REQUIRED TASKS =
(a) Why does the proxy statement excerpt define the "Special Meeting" to include more than the meeting set for June 17, 1997? Answer in one to three sentences.
(b) According to the proxy statement excerpt, when was the statement first mailed to Western shareholders?
(c) Which terms does the proxy statement excerpt define in quotation marks? List every one.

TEXT EXCERPT =
This proxy statement is being furnished by ADT Investments, Inc. ("ADT
Investments"), a Delaware corporation and a wholly owned subsidiary of ADT
Limited ("ADT"), a Bermuda corporation (ADT, together with its subsidiaries, the
"ADT Group"), to our fellow shareholders of Western Resources, Inc. (together
with its subsidiaries, "Western"). ADT Investments is a holder of record of 100
shares of the common stock of Western, $5.00 par value (the "Western Common
Stock") that it acquired on or about March 4, 1997. In this proxy statement, ADT
Investments opposes Western's solicitation of proxies (the "Western
Solicitation") relating to a special meeting of Western's shareholders (or any
adjournments, postponements, continuations or reschedulings thereof) presently
scheduled to be held on June 17, 1997 at [       ] [a.m./p.m.], local time, at
the [Maner Conference Center (Kansas Expocentre) located at the southeast corner
of Seventeenth and Western, Topeka, Kansas] (which Western may reschedule for a
later date) (such meeting, or any rescheduling thereof, the "Special Meeting").
This proxy statement is first being mailed to Western shareholders on or about
June 12, 1997.

(Data listing)

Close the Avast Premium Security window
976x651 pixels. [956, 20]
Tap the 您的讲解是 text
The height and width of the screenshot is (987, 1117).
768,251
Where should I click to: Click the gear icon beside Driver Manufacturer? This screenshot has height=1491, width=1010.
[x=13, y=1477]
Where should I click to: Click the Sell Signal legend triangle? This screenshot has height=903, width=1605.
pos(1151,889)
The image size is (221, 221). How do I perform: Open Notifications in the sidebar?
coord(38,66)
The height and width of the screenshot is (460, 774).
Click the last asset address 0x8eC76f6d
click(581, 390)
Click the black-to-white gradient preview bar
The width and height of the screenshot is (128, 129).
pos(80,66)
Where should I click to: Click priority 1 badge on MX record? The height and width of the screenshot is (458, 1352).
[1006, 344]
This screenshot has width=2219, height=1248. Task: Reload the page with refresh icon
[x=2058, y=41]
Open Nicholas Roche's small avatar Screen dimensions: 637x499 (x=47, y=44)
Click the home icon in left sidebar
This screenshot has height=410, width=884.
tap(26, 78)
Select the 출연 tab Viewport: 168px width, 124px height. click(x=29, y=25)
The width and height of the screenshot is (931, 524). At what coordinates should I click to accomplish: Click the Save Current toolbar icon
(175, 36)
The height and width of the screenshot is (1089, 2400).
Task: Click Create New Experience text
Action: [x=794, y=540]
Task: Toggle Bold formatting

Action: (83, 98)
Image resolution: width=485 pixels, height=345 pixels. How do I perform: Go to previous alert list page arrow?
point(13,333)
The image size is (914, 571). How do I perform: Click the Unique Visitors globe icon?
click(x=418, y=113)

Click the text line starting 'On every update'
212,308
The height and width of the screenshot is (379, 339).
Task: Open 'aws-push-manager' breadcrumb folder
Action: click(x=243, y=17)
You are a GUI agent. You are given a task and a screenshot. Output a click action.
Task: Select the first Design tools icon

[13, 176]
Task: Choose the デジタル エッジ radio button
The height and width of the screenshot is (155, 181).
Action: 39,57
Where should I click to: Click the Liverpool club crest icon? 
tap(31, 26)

EXPECTED OUTPUTS =
(a) The excerpt notes that Western may reschedule the meeting for a later date. So the "Special Meeting" covers the meeting scheduled for June 17, 1997 and any rescheduling of it. The solicitation it opposes likewise extends to any adjournments, postponements, continuations or reschedulings.

(b) On or about June 12, 1997.

(c) "ADT Investments", "ADT", "ADT Group", "Western", "Western Common Stock", "Western Solicitation", "Special Meeting"